輸出參數是邊坡穩定性等級及安全系數。安全系數以實際輸出值為準;穩定性等級的劃分與所收集的邊坡實例采取統一的劃分原則,即分為穩定與失穩2級。其期望輸出的2級依次定為:穩定=(1,0),失穩=(0,1)。因此,模型的輸出參數為3個。
在建模過程中,根據輸入輸出參數的數目來決定輸入層和輸出層的節點數。根據實際情況,本次模型采用一個隱含層的網絡,隱層節點數經過試算后確定為13。因而,本BP網絡模型的結構為(6-13-3),即輸入層節點6個、隱含層節點13個、輸出層節點3個。
4.3.2 預測對象的選取
本次預測對象為原設計邊坡和優化后的邊坡。預測邊坡在開挖至最終形態后的穩定性情況。根據礦山原設計,邊坡參數如下:①最終幫坡角:西北面42°42′15″,東北面42°19′12″,東南面41°37′24″,西南面26°55′57″;②工作平臺臺階高度10m,終了時合并臺階高度20m;③臺階坡面角:最終臺階坡面角為65°,工作臺階坡面角為75°。滑坡現象發生后,對邊坡結構參數進行優化,建立模型時,將礦山邊坡分為上下兩部分,上部分邊坡主要為土層和風化嚴重英安巖,下部分邊坡主要為表面風化英安巖、英安巖和流紋巖,經邊坡結構參數優化研究綜合分析,該礦區地震烈度按7°考慮,得出最終優化邊坡角:上部邊坡17°,下部邊坡42°。各種模擬情況下的輸入參數分別見表2和表3所示,因此,在本次模擬計算參數的選取中,容重、粘聚力及內摩擦角的參數值以上下兩部分邊坡平均力學參數為依據。
4.3.3 預測結果分析
各剖面不同情況下的邊坡穩定性預測結果一并列于表2和表3。
從表2中可知,原設計中上部邊坡處于失穩狀態,下部邊坡處于穩定狀態,這與采場東南部邊坡已形成滑坡相吻合,證明原設計中對于采場上部邊坡的設計存在問題;從表3中可知,經過優化后的上部邊坡處于穩定狀態,安全系數達到1.443,證明邊坡優化參數達到預計的效果。
5? 結論
通過人工神經網絡對礦山采場邊坡穩定性的分析,得出以下結論:
①該露天礦東南部采場邊坡滑坡因素主要為上部土層和強風化英安巖力學性質較差,受凝灰巖軟弱地層的影響,造成邊坡失穩;
②優化邊坡結構參數后經人工神經網絡預測,該礦東南部采場邊坡安全系數達到1.2以上,處于穩定狀態;
③經過對邊坡的穩定性分析可知,人工神經網絡對于露天礦邊坡的穩定性分析具有較好的效果,分析結果較準確,誤差較小,并且應用范圍十分廣泛。
參考文獻:
[1]郭成,馬萃林,朱明,趙鳴展.模糊數學在露天礦邊坡穩定分析中的應用[J].現代礦業,2010(08):38-40,43.

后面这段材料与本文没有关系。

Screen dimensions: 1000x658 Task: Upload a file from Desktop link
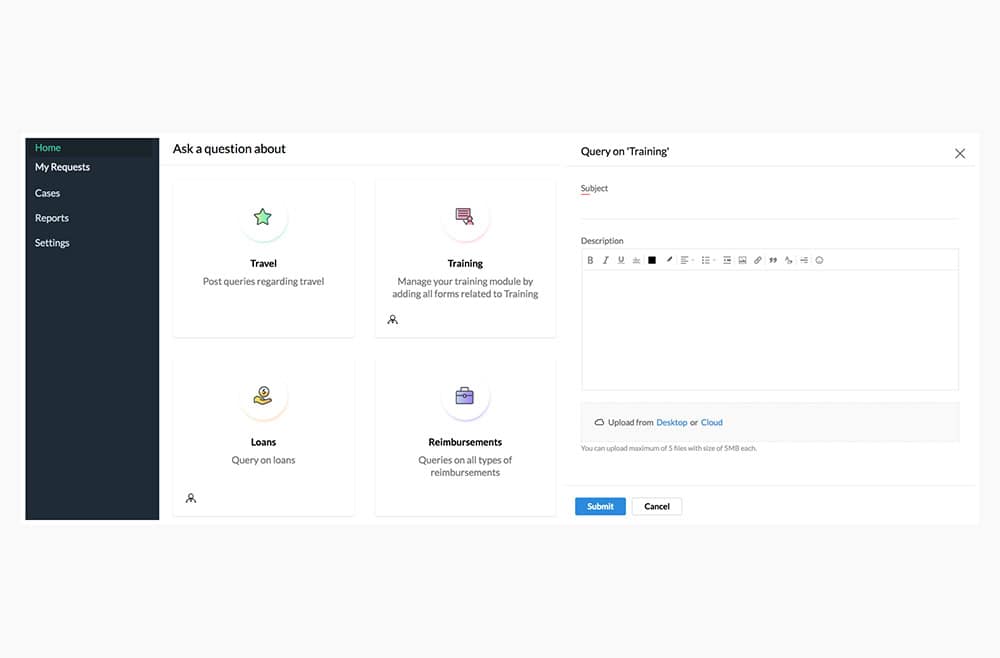point(672,423)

[2]任志丹,呂力行.某露天銅礦采場滑坡因素分析及治理的方案[J].價值工程,2014(2):33-34.
[3]薛海棠.基于神經網絡模型的微懸臂梁力學特性研究[D].山西:中北大學,2009.
[4]任謝楠.基于遺傳算法的BP神經網絡的優化研究及MATLAB仿真[D].天津:天津師范大學,2014.
[5]張永興.邊坡工程學[M].北京:中國建筑工業出版社,2012.
[6]饒運章.巖土邊坡穩定性分析[M].湖南:中南大學出版社,2012.
[7]李志成,夏陽.露天開采[M].云南:云南大學出版社,2009.